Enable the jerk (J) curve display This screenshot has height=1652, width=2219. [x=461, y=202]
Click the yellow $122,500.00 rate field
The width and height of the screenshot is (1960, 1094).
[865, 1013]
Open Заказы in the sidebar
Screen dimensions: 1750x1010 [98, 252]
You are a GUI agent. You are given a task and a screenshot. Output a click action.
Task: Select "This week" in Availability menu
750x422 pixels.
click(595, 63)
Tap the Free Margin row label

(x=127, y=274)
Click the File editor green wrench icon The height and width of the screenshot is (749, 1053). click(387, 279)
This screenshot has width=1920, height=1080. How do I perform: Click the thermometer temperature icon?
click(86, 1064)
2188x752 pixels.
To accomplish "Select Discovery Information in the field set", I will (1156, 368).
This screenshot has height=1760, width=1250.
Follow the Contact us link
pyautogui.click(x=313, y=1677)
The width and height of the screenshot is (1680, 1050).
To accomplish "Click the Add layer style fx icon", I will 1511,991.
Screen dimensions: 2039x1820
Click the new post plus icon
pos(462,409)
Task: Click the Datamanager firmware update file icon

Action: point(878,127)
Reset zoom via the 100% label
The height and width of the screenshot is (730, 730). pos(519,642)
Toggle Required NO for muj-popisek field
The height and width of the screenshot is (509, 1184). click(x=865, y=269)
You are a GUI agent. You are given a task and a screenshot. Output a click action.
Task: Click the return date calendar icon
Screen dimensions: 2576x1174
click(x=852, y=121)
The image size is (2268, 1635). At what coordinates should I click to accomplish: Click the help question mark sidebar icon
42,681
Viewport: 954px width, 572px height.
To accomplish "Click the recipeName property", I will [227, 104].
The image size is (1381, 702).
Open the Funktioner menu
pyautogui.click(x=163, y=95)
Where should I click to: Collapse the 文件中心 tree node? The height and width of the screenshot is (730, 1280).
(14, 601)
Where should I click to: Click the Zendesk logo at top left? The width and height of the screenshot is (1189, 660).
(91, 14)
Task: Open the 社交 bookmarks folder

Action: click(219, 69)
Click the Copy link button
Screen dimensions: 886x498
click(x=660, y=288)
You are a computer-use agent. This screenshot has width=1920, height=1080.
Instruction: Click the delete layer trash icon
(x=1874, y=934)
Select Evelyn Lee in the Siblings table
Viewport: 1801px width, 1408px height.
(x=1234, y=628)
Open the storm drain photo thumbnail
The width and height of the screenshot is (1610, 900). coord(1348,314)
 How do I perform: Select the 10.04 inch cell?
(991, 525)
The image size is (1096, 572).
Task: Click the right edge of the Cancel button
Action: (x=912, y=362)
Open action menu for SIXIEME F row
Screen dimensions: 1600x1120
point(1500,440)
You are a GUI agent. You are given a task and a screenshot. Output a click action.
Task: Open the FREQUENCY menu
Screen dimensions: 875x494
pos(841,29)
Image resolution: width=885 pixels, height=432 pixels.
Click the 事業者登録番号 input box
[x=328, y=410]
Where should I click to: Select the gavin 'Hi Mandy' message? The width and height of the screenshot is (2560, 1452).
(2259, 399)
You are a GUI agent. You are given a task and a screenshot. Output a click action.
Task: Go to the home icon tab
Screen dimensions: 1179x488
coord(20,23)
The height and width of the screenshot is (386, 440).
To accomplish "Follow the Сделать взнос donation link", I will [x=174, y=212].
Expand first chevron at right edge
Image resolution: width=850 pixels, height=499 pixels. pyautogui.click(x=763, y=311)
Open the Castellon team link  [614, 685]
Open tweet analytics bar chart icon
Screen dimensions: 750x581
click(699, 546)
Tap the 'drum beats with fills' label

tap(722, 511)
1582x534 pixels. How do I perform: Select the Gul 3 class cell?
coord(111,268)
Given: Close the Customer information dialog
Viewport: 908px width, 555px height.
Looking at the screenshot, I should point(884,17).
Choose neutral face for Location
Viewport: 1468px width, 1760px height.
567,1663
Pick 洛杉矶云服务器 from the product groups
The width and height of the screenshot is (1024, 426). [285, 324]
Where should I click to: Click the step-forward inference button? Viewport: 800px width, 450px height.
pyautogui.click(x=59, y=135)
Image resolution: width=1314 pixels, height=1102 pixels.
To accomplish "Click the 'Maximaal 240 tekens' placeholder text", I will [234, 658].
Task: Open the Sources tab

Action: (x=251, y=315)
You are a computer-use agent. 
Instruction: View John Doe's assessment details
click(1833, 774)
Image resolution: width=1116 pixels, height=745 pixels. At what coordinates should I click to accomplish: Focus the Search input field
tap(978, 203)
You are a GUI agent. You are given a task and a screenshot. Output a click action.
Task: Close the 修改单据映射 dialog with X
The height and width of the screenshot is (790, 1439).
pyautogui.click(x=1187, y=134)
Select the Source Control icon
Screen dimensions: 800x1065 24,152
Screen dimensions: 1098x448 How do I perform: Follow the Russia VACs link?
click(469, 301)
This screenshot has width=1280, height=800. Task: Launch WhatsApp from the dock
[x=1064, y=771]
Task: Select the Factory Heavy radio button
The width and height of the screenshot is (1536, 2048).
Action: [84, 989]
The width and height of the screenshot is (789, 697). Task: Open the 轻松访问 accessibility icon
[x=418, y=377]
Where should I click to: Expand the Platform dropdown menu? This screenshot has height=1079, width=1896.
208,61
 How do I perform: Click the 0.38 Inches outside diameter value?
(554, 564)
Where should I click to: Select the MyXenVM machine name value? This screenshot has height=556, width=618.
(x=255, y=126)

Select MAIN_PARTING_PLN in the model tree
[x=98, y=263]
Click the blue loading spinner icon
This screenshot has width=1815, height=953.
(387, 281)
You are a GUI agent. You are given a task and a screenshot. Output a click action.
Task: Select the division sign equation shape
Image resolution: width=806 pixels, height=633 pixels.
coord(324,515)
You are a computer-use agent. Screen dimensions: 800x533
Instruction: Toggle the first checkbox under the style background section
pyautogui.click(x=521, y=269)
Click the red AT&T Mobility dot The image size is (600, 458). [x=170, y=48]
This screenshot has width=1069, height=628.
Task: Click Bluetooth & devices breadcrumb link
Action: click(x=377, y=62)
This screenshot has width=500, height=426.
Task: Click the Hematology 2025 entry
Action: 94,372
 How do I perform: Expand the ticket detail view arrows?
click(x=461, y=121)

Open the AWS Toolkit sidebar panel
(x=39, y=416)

## GOAL
Copy the records from the line with "1582x534 pixels. How" to the line with "(x=255, y=126)", both lines included, and give only those lines.

## EXPECTED ANSWER
1582x534 pixels. How do I perform: Select the Gul 3 class cell?
coord(111,268)
Given: Close the Customer information dialog
Viewport: 908px width, 555px height.
Looking at the screenshot, I should point(884,17).
Choose neutral face for Location
Viewport: 1468px width, 1760px height.
567,1663
Pick 洛杉矶云服务器 from the product groups
The width and height of the screenshot is (1024, 426). [285, 324]
Where should I click to: Click the step-forward inference button? Viewport: 800px width, 450px height.
pyautogui.click(x=59, y=135)
Image resolution: width=1314 pixels, height=1102 pixels.
To accomplish "Click the 'Maximaal 240 tekens' placeholder text", I will [234, 658].
Task: Open the Sources tab

Action: (x=251, y=315)
You are a computer-use agent. 
Instruction: View John Doe's assessment details
click(1833, 774)
Image resolution: width=1116 pixels, height=745 pixels. At what coordinates should I click to accomplish: Focus the Search input field
tap(978, 203)
You are a GUI agent. You are given a task and a screenshot. Output a click action.
Task: Close the 修改单据映射 dialog with X
The height and width of the screenshot is (790, 1439).
pyautogui.click(x=1187, y=134)
Select the Source Control icon
Screen dimensions: 800x1065 24,152
Screen dimensions: 1098x448 How do I perform: Follow the Russia VACs link?
click(469, 301)
This screenshot has width=1280, height=800. Task: Launch WhatsApp from the dock
[x=1064, y=771]
Task: Select the Factory Heavy radio button
The width and height of the screenshot is (1536, 2048).
Action: [84, 989]
The width and height of the screenshot is (789, 697). Task: Open the 轻松访问 accessibility icon
[x=418, y=377]
Where should I click to: Expand the Platform dropdown menu? This screenshot has height=1079, width=1896.
208,61
 How do I perform: Click the 0.38 Inches outside diameter value?
(554, 564)
Where should I click to: Select the MyXenVM machine name value? This screenshot has height=556, width=618.
(x=255, y=126)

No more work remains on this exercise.